Et là où TMOK prend son envol et s'écarte complètement de MGS, c'est quand le joueur est repéré. Dans MGS, la fuite est privilégiée au combat en face à face. Il faut se cacher et se faire oublier, jusqu'à ce que l'alerte soit levée. D'ailleurs, Solid Snake apparaît comme particulièrement gauche dans ce genre de combat. Tout le jeu tournant autour de l'infiltration, il est souvent risible de voir Solid Snake continuer à se mouvoir comme un agent secret alors qu'il devrait courir aussi vite possible. Un ridicule qu'il partage avec Sam Fisher dans les premiers épisodes de la saga Splinter Cell, qui continue à réaliser des actions feutrées alors que tout le monde veut sa peau. Dans TMOK, comme il n'existe qu'un seul chemin, aucune échappatoire n'est possible, aucune cache disponible. De ce fait, être repéré ne signifie pas tant une sanction infligée au joueur que le basculement dans une autre phase de jeu, aussi naturelle à jouer que les phases d'infiltration, mais bien plus risquée (avec souvent l'appel de renforts).
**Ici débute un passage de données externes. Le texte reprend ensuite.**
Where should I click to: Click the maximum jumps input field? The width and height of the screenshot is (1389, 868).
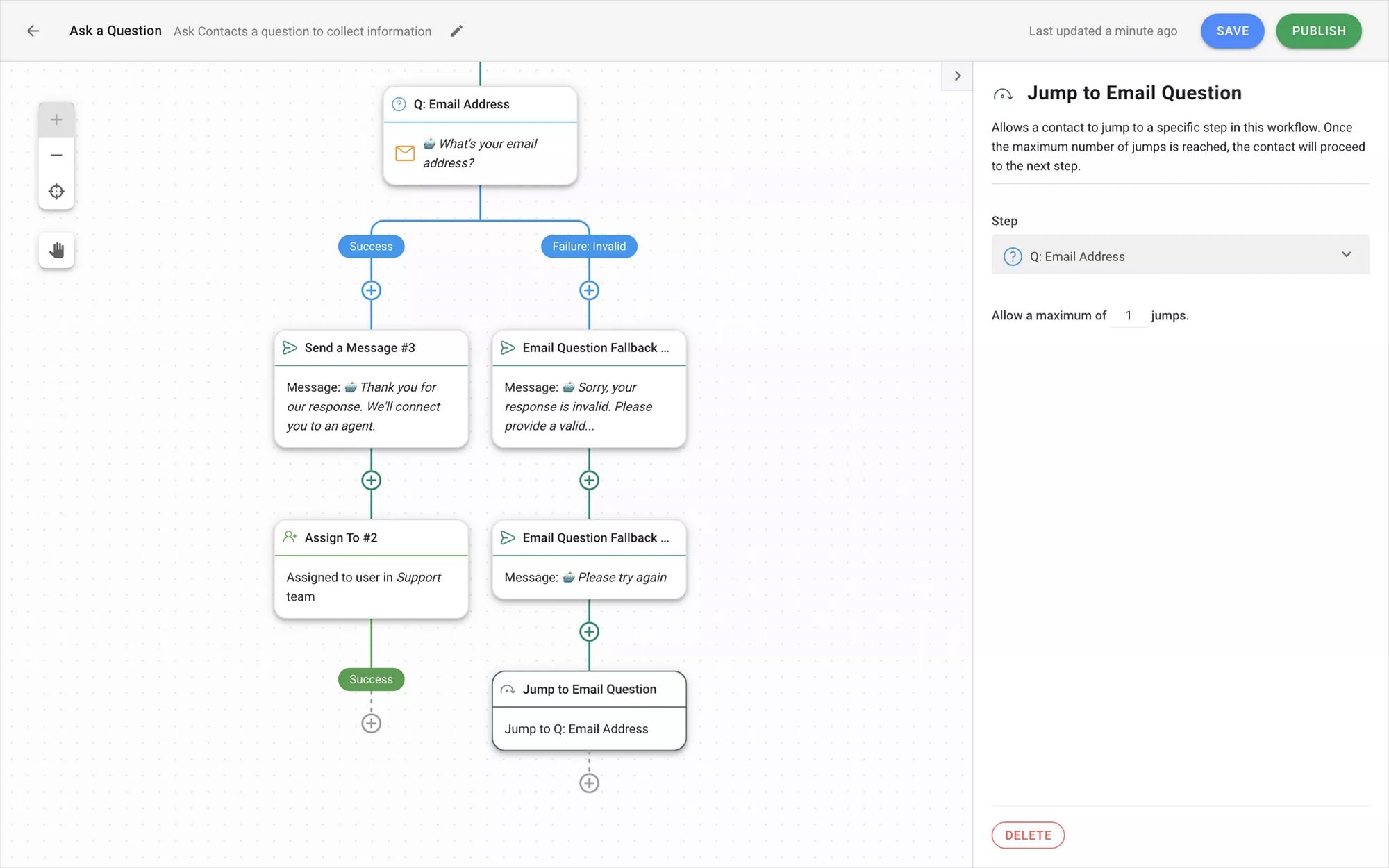(1128, 315)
Continuant jusqu'au bout l'idée selon laquelle personne ne survit à une rencontre avec Rau, le jeu met en place un système de combat tactique basé sur la sélection d'ennemi. S'il en vise un seul, il peut déclencher des coups spéciaux pouvant être mortels. Détail amusant, si le coup spécial est effectué correctement, les autres ennemis seront impressionnés et momentanément sans défense. Le revers de la médaille, c'est qu'en sélectionnant un seul ennemi, Rau est vulnérable aux attaques d'autres membres. Il peut alors choisir d'en sélectionner plusieurs pour pouvoir parer les coups et attaquer ses ennemis de toutes parts. En revanche, il n'a pas accès aux coups spéciaux meurtriers. Le joueur doit alors choisir, selon la situation, à la meilleure option tactique. Les combats sont loin d'être frénétiques comme ceux de Devil May Cry ou de Bayonetta. D'ailleurs, à frapper à tout va, la lame s'enfonce souvent dans une surface meuble comme la terre, des objets en paille ou rebondit contre une surface dur comme la pierre. Autant de secondes perdues et de vulnérabilité face à l'ennemi. Ici, il n'est pas rare de rester sur ses gardes, de tourner autour de ses adversaires (si ce n'est pas eux qui tournent autour du joueur), de parer les quelques attaques et d'attendre le moment propice pour tenter une offensive gagnante. Il est à noter que différents combats sont obligatoires, faisant office, selon l'institution vidéoludique, de boss de milieu ou de fin de niveau. Aussi, différentes armes apparaîtront au fur et à mesure de la progression du joueur : un sabre, une hache, un arc et le taiaha (sorte de lance maori pouvant être utilisée autant par son extrémité pointue et aiguisée que par le manche épais) qui répondent à la complexification progressive du jeu et aux possibilités nouvelles de combat.

 

Parfois hâtivement jugé comme un jeu d'action/aventure ou même de beat'em all, l'ossature de base de TMOK se réfère à une certaine idée du jeu d'infiltration, genre prédominant à l'époque des consoles de sixième génération. Le physique du héros et la violence se dégageant de certaines scènes peuvent induire en erreur. Aussi, l'intelligence, la souplesse et les possibilités offertes par l'excellent système de combat occultent la nature profonde du jeu. Ces phases viennent en fait seconder, comme une conséquence logique, un jeu d'infiltration à élimination systématique sur fond de game design linéaire, dont les phases sont largement majoritaires.